**Problem description:** Reproduce nothing but the lines from the one with "Screen dimensions: 1080x490" down to the last line of the data below.

[Information]

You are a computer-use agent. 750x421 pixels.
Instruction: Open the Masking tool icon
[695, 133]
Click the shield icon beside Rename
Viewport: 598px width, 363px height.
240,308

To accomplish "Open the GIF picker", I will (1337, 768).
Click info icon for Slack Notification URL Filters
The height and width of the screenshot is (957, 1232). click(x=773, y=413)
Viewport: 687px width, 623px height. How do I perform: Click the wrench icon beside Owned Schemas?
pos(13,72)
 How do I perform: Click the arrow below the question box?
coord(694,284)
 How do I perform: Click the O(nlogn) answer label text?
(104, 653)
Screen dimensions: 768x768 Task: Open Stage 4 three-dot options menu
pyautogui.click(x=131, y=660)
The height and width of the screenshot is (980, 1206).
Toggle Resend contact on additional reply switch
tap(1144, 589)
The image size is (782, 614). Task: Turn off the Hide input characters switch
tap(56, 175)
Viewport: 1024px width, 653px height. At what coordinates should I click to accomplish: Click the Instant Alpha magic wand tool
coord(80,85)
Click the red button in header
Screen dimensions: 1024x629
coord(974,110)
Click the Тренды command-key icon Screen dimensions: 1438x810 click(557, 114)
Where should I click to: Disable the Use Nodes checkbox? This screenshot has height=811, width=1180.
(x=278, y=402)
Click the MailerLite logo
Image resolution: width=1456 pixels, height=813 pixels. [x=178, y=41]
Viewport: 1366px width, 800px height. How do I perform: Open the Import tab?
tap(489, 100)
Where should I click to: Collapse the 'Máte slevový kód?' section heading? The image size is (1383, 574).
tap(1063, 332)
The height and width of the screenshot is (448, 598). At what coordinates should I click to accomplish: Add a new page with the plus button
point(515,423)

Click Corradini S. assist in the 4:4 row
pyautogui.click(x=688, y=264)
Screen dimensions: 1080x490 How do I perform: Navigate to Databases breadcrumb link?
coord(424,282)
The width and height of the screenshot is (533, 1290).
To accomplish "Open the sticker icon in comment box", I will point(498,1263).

[/Information]

**Response:**
Screen dimensions: 1080x490 How do I perform: Navigate to Databases breadcrumb link?
coord(424,282)
The width and height of the screenshot is (533, 1290).
To accomplish "Open the sticker icon in comment box", I will point(498,1263).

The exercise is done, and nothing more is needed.